We are, as one old American said, a house divided. In his day, we were divided by the evil of slavery. In our day, we are divided by our memories of his day.
But memory is too strong a word, for none of us was there and few of us know much about those who were. Weakness in knowledge does not, apparently, diminish the strength of opinion and I hear mournful accusations to the effect that racism “is shamefully enshrined in our Constitution”.
Abraham Lincoln would understand our day better than we understand his. Not 75 years since the Constitution was written, some were already working to obscure our nation’s identity and history, defending slavery and setting us on the path to civil war. Lincoln responded as we should respond, by examining the facts.
In the Cooper Union speech Lincoln delivered as a presidential candidate in 1858, he carefully documented the voting records of “the thirty-nine framers of the original Constitution, and the seventy-six members of the Congress which framed the amendments thereto” in regards to slavery and demonstrated that “our fathers – the men who made the Constitution – decided this same Constitutional question in our favor, long ago – decided it without division among themselves”.

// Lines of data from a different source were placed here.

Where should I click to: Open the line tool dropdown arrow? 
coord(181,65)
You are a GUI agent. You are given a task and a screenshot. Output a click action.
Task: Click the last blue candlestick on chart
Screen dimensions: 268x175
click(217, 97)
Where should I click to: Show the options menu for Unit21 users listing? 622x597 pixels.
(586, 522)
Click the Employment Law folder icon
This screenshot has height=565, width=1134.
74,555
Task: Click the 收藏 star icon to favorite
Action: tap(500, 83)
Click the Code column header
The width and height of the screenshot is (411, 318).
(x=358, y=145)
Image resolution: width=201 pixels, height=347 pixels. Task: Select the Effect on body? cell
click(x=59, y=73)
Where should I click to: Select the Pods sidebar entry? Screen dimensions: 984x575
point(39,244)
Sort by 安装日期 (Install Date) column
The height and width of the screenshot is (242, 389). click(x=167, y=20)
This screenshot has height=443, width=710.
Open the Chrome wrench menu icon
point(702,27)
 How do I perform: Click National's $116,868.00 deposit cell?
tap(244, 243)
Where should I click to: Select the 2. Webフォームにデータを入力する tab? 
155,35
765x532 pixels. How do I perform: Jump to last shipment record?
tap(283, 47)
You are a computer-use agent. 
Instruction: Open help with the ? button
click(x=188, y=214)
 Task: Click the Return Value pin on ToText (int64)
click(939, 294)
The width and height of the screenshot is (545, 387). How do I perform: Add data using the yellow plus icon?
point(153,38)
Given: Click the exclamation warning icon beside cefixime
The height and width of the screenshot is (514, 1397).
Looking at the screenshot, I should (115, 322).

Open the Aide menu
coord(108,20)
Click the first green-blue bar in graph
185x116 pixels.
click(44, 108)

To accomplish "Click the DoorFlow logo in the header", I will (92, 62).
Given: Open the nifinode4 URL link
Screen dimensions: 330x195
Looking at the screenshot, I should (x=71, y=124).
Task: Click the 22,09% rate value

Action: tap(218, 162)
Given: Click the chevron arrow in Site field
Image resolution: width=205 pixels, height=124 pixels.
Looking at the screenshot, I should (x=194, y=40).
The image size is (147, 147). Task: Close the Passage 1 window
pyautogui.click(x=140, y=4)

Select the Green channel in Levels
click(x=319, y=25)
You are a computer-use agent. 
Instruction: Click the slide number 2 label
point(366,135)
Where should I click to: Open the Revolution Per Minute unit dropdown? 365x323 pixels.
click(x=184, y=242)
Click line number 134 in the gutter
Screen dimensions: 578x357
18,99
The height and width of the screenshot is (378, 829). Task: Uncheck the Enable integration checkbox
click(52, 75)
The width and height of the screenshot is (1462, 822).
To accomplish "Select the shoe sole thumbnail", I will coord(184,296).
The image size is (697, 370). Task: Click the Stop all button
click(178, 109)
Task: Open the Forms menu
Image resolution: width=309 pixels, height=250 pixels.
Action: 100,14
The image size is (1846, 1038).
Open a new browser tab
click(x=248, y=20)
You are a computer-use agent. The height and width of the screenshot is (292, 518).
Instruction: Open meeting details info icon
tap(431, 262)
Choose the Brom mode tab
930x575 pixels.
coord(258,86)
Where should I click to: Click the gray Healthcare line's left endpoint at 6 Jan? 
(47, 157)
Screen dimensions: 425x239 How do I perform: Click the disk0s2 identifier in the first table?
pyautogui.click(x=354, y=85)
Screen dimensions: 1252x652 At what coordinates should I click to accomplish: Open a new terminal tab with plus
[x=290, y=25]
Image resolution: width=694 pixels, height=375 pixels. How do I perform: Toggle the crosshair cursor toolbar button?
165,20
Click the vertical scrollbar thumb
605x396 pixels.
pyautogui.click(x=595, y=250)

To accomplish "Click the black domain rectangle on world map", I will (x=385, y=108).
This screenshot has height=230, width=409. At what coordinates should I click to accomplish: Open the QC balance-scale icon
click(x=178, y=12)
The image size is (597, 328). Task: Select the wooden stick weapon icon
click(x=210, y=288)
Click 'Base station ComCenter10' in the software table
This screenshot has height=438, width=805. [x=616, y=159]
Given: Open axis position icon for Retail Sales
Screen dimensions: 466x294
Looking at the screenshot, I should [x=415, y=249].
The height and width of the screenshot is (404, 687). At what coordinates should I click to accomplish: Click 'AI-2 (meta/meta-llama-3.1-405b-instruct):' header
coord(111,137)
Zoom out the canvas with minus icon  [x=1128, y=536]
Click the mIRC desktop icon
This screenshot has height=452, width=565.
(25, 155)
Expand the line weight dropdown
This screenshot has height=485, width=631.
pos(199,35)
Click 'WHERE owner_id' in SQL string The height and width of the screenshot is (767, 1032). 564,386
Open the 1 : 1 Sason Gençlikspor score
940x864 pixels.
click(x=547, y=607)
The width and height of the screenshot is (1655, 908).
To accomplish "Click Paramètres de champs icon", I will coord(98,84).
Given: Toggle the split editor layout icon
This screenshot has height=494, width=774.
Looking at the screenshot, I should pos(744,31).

“We do,” he said, “in common with our fathers, who framed the Government under which we live, declare our belief that slavery is wrong”. He pleaded with his audience to “speak as they spoke, and act as they acted upon it. This is all Republicans ask – all Republicans desire – in relation to slavery. As those fathers marked it, so let it be again marked, as an evil not to be extended, but to be tolerated and protected only because of and so far as its actual presence among us makes that toleration and protection a necessity.”
Slavery existed on this continent before there was an America and, as Lincoln said while debating Stephen Douglass, “The fathers of the Government expected and intended the institution of slavery to come to an end. They expected and intended that it should be in the course of ultimate extinction.”
Lincoln appealed to the founders’ example to defend his own opposition to slavery – he never imagined they would be themselves accused of favoring that evil, but that is where we find ourselves today.
To those who would expand slavery, Lincoln complained “You will rule or ruin in all events” and “It was not we, but you, who discarded the old policy of the fathers”.
We, too, live among some who would “rule or ruin in all events”, those who – in Milton’s words – think it “better to reign in Hell than serve in Heaven”. They use our fading memories against us and discard the old policy of the fathers, calling into question even our fundamental agreement that “all men are created equal”.
Please, let’s read some history (and Mr. Lincoln’s speeches are a great place to start) before we surrender our rightful pride in the founders’ vision for a free country.